*** Data supplied Section Begins ***

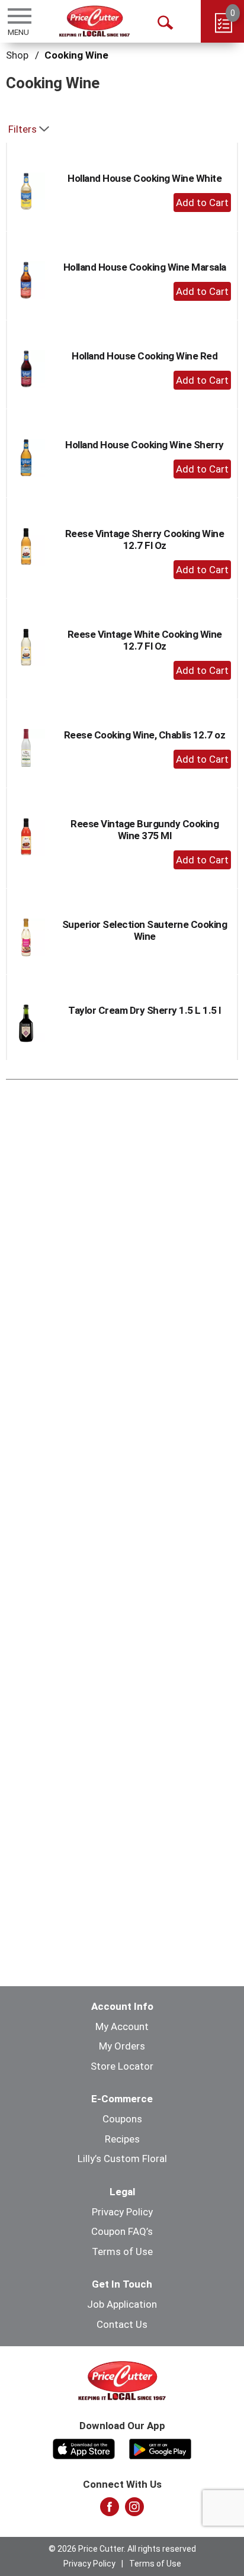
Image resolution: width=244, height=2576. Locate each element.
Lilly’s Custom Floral (122, 2158)
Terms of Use (122, 2251)
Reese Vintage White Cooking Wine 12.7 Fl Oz (145, 640)
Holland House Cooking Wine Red (144, 356)
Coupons (122, 2119)
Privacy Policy (122, 2212)
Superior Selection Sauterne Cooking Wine (144, 930)
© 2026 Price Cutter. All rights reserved (122, 2548)
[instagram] (134, 2510)
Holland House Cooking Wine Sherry (144, 445)
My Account (122, 2026)
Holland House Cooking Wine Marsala (144, 267)
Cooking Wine (76, 55)
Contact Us (122, 2324)
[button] (202, 202)
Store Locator (122, 2066)
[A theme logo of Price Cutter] (94, 21)
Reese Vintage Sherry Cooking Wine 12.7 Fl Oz (144, 539)
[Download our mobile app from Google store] (160, 2447)
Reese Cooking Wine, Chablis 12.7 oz (145, 735)
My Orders (122, 2046)
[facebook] (109, 2510)
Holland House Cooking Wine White (144, 178)
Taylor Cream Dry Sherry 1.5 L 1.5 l (144, 1010)
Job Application (122, 2304)
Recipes (122, 2139)
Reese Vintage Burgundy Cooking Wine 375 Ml (144, 829)
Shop (17, 55)
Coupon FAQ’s (122, 2231)
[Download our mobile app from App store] (84, 2447)
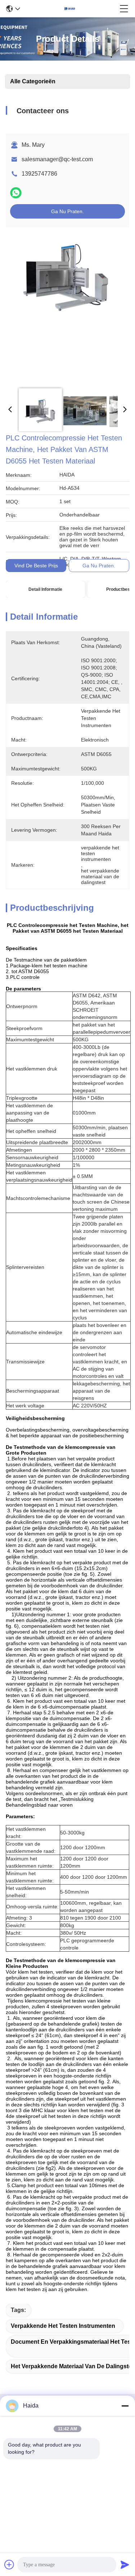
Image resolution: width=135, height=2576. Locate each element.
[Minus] (125, 2405)
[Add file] (9, 2564)
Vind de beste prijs (36, 565)
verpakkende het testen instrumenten (63, 2326)
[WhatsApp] (15, 192)
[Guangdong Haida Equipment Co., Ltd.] (69, 8)
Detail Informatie (45, 589)
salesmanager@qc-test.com (57, 159)
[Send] (125, 2564)
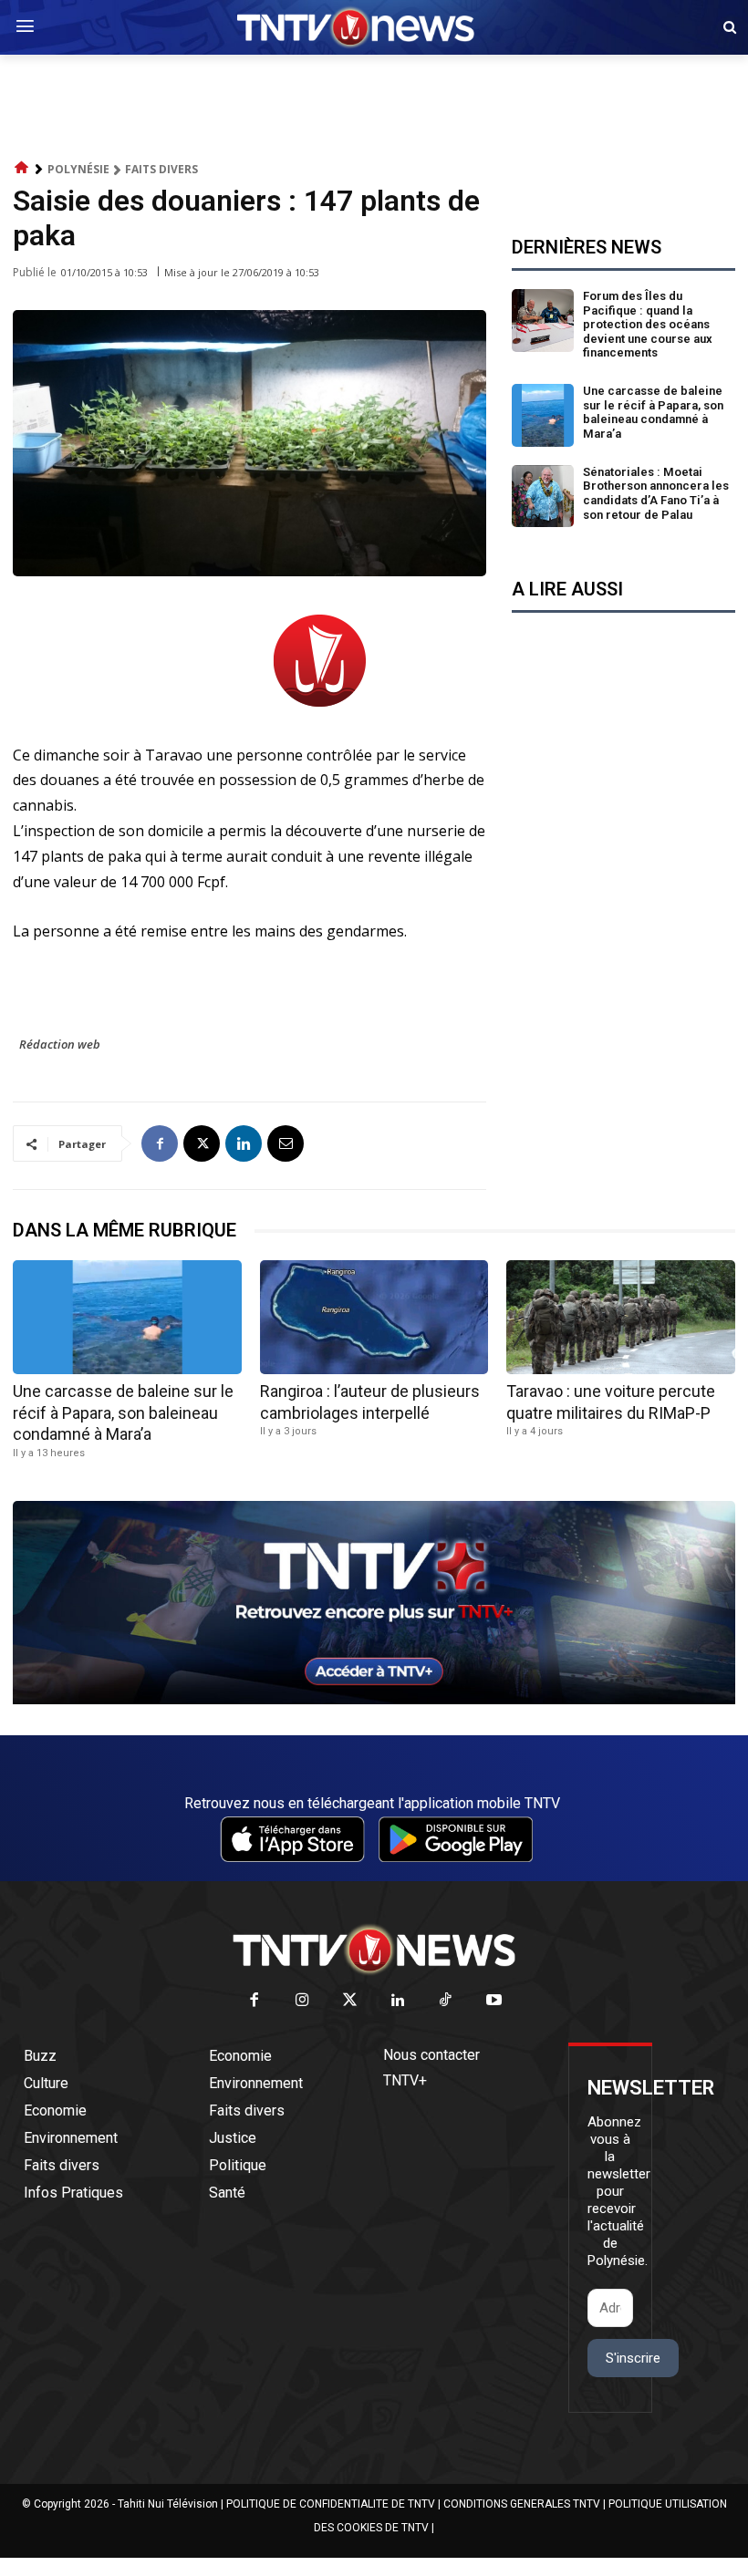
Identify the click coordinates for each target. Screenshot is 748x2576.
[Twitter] (350, 2001)
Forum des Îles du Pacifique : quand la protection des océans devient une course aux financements (647, 324)
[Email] (285, 1143)
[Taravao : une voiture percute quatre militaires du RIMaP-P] (620, 1317)
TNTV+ (405, 2080)
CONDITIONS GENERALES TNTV (521, 2504)
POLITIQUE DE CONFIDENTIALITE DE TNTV (330, 2504)
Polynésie (78, 169)
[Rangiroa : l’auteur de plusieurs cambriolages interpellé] (374, 1317)
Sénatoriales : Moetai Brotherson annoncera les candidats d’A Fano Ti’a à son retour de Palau (656, 493)
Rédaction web (59, 1044)
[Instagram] (302, 2001)
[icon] (22, 168)
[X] (201, 1143)
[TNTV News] (374, 1949)
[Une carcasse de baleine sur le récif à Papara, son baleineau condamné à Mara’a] (543, 415)
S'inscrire (633, 2358)
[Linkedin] (243, 1143)
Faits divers (161, 169)
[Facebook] (159, 1143)
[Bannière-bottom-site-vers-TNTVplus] (374, 1699)
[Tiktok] (446, 2001)
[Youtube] (494, 2001)
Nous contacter (431, 2055)
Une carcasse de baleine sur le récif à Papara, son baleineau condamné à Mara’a (653, 412)
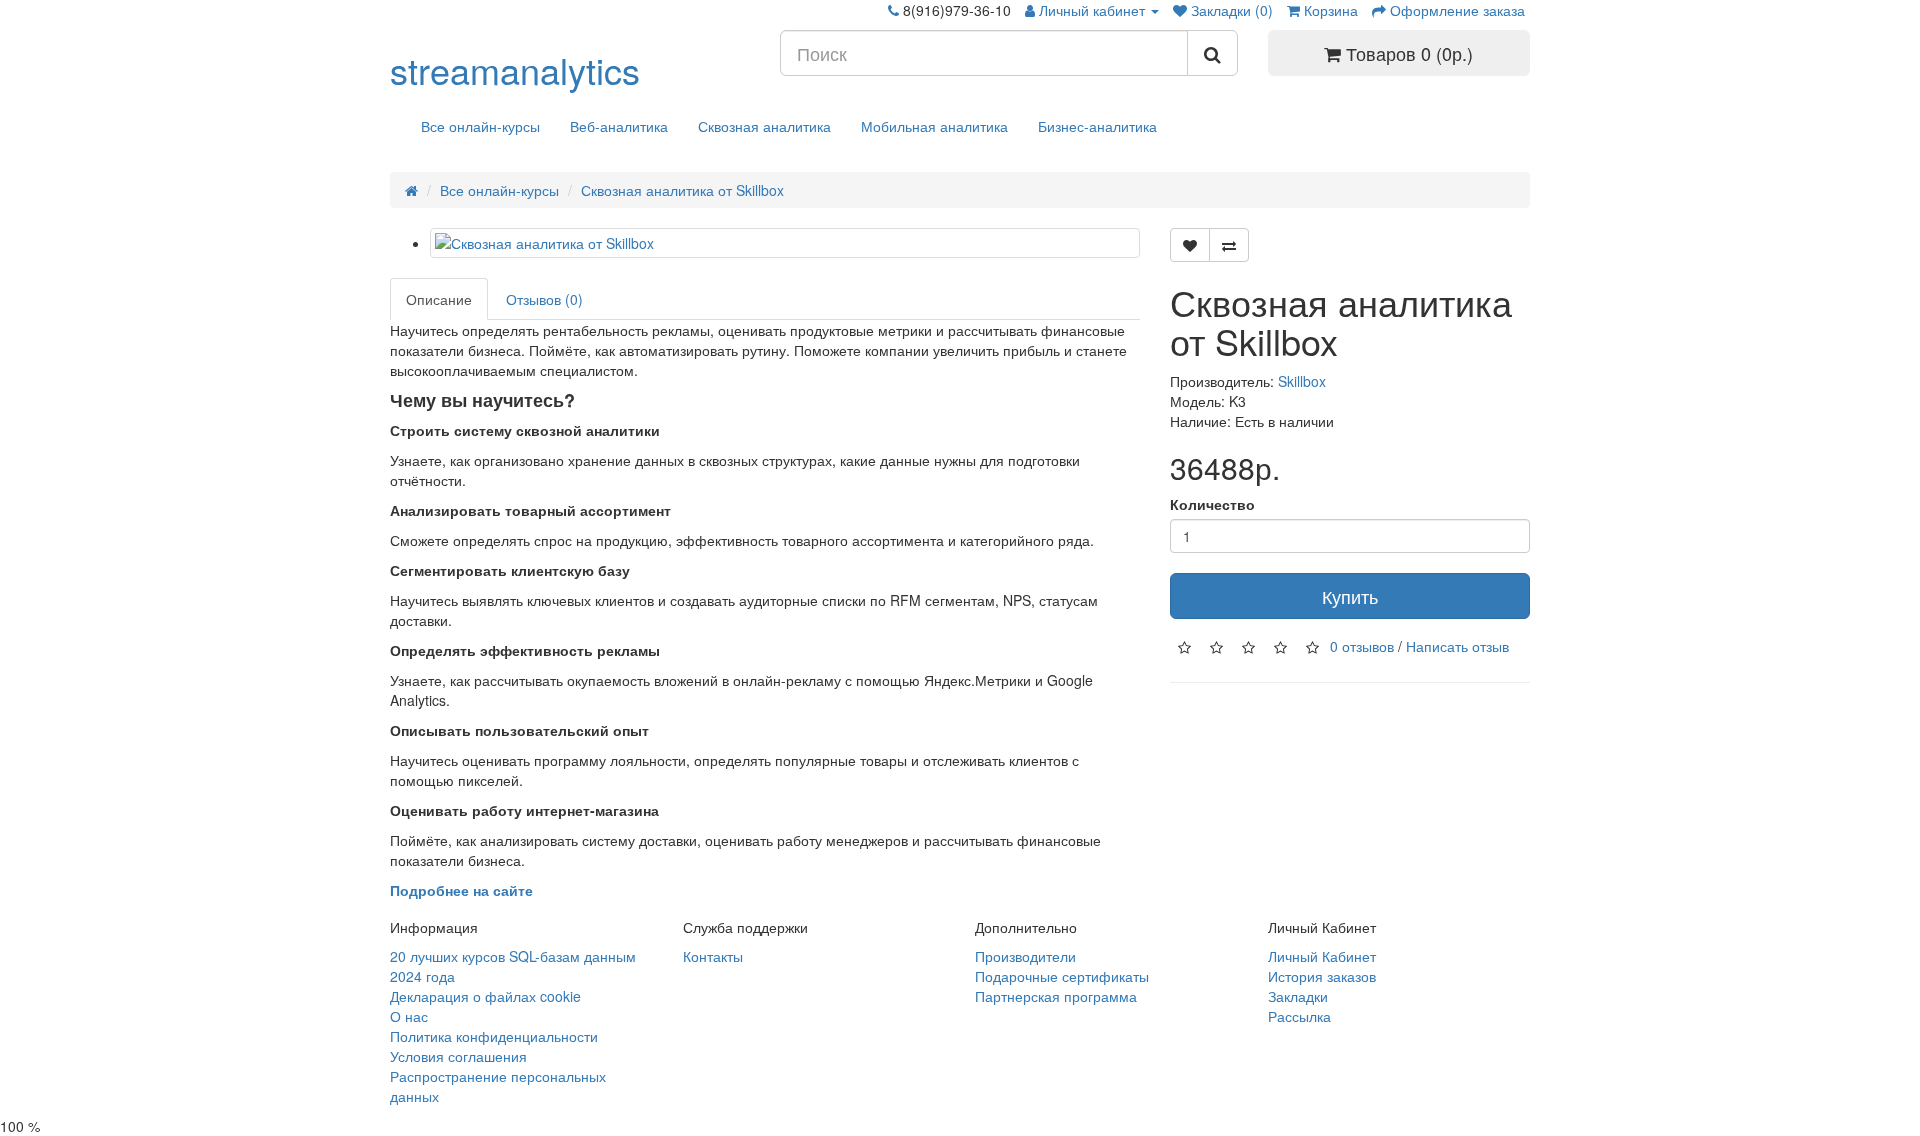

*** Data supplied Section Ends ***

_The problem:_ What is needed is an exact copy of only the lines from the line containing "Sénatoriales : Moetai" through the last line of the entries, inclusive, without the pictures.

_Task answer:_
Sénatoriales : Moetai Brotherson annoncera les candidats d’A Fano Ti’a à son retour de Palau (656, 493)
Rédaction web (59, 1044)
[Instagram] (302, 2001)
[icon] (22, 168)
[X] (201, 1143)
[TNTV News] (374, 1949)
[Une carcasse de baleine sur le récif à Papara, son baleineau condamné à Mara’a] (543, 415)
S'inscrire (633, 2358)
[Linkedin] (243, 1143)
Faits divers (161, 169)
[Facebook] (159, 1143)
[Bannière-bottom-site-vers-TNTVplus] (374, 1699)
[Tiktok] (446, 2001)
[Youtube] (494, 2001)
Nous contacter (431, 2055)
Une carcasse de baleine sur le récif à Papara, son baleineau condamné à Mara’a (653, 412)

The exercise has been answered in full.